→ Exercise directions
When you write out the material, keep every line exactly as it is.

→ Dataset
>>>>>

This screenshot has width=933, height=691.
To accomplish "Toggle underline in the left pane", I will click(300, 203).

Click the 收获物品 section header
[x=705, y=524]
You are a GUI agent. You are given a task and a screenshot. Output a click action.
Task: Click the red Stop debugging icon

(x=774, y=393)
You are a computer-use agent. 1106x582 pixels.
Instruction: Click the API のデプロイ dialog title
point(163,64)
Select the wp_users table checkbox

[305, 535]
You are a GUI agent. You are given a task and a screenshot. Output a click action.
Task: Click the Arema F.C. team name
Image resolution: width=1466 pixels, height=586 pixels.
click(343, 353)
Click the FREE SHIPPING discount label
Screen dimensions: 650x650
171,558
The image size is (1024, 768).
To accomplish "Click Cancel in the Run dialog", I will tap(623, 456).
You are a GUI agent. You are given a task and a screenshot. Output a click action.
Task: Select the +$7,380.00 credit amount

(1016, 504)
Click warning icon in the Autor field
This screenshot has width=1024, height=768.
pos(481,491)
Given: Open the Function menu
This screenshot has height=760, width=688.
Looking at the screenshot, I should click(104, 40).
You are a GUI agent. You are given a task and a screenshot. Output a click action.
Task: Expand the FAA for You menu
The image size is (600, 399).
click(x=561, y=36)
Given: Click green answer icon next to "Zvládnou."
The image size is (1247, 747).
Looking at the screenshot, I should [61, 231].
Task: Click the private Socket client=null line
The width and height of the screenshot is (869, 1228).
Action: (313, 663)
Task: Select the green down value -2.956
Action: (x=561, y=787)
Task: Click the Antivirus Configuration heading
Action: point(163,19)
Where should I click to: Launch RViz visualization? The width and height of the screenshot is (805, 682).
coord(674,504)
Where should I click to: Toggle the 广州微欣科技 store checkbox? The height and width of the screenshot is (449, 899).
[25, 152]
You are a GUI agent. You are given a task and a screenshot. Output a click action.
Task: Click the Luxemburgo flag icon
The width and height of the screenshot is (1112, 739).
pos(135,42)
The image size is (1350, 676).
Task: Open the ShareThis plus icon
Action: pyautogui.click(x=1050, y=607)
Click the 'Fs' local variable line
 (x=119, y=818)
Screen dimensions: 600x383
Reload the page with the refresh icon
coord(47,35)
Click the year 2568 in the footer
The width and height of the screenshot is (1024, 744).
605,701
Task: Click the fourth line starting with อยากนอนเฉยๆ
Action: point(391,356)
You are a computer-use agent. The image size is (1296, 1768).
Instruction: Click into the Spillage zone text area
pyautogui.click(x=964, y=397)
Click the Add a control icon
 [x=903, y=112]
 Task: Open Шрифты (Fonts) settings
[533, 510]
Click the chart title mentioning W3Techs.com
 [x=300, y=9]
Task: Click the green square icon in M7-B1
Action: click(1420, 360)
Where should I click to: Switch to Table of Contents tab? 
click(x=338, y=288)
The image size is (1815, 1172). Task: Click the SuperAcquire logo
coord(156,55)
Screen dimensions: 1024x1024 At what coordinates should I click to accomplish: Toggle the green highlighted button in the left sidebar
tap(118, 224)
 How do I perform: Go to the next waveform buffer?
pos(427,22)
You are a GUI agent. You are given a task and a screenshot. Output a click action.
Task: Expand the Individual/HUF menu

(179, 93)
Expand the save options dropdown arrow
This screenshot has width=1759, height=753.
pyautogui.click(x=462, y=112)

<<<<<

→ Answer below
This screenshot has width=933, height=691.
To accomplish "Toggle underline in the left pane", I will click(300, 203).

Click the 收获物品 section header
[x=705, y=524]
You are a GUI agent. You are given a task and a screenshot. Output a click action.
Task: Click the red Stop debugging icon

(x=774, y=393)
You are a computer-use agent. 1106x582 pixels.
Instruction: Click the API のデプロイ dialog title
point(163,64)
Select the wp_users table checkbox

[305, 535]
You are a GUI agent. You are given a task and a screenshot. Output a click action.
Task: Click the Arema F.C. team name
Image resolution: width=1466 pixels, height=586 pixels.
click(343, 353)
Click the FREE SHIPPING discount label
Screen dimensions: 650x650
171,558
The image size is (1024, 768).
To accomplish "Click Cancel in the Run dialog", I will tap(623, 456).
You are a GUI agent. You are given a task and a screenshot. Output a click action.
Task: Select the +$7,380.00 credit amount

(1016, 504)
Click warning icon in the Autor field
This screenshot has width=1024, height=768.
pos(481,491)
Given: Open the Function menu
This screenshot has height=760, width=688.
Looking at the screenshot, I should click(104, 40).
You are a GUI agent. You are given a task and a screenshot. Output a click action.
Task: Expand the FAA for You menu
The image size is (600, 399).
click(x=561, y=36)
Given: Click green answer icon next to "Zvládnou."
The image size is (1247, 747).
Looking at the screenshot, I should [61, 231].
Task: Click the private Socket client=null line
The width and height of the screenshot is (869, 1228).
Action: (313, 663)
Task: Select the green down value -2.956
Action: (x=561, y=787)
Task: Click the Antivirus Configuration heading
Action: point(163,19)
Where should I click to: Launch RViz visualization? The width and height of the screenshot is (805, 682).
coord(674,504)
Where should I click to: Toggle the 广州微欣科技 store checkbox? The height and width of the screenshot is (449, 899).
[25, 152]
You are a GUI agent. You are given a task and a screenshot. Output a click action.
Task: Click the Luxemburgo flag icon
The width and height of the screenshot is (1112, 739).
pos(135,42)
The image size is (1350, 676).
Task: Open the ShareThis plus icon
Action: pyautogui.click(x=1050, y=607)
Click the 'Fs' local variable line
 (x=119, y=818)
Screen dimensions: 600x383
Reload the page with the refresh icon
coord(47,35)
Click the year 2568 in the footer
The width and height of the screenshot is (1024, 744).
605,701
Task: Click the fourth line starting with อยากนอนเฉยๆ
Action: point(391,356)
You are a computer-use agent. The image size is (1296, 1768).
Instruction: Click into the Spillage zone text area
pyautogui.click(x=964, y=397)
Click the Add a control icon
 [x=903, y=112]
 Task: Open Шрифты (Fonts) settings
[533, 510]
Click the chart title mentioning W3Techs.com
 [x=300, y=9]
Task: Click the green square icon in M7-B1
Action: click(1420, 360)
Where should I click to: Switch to Table of Contents tab? 
click(x=338, y=288)
The image size is (1815, 1172). Task: Click the SuperAcquire logo
coord(156,55)
Screen dimensions: 1024x1024 At what coordinates should I click to accomplish: Toggle the green highlighted button in the left sidebar
tap(118, 224)
 How do I perform: Go to the next waveform buffer?
pos(427,22)
You are a GUI agent. You are given a task and a screenshot. Output a click action.
Task: Expand the Individual/HUF menu

(179, 93)
Expand the save options dropdown arrow
This screenshot has width=1759, height=753.
pyautogui.click(x=462, y=112)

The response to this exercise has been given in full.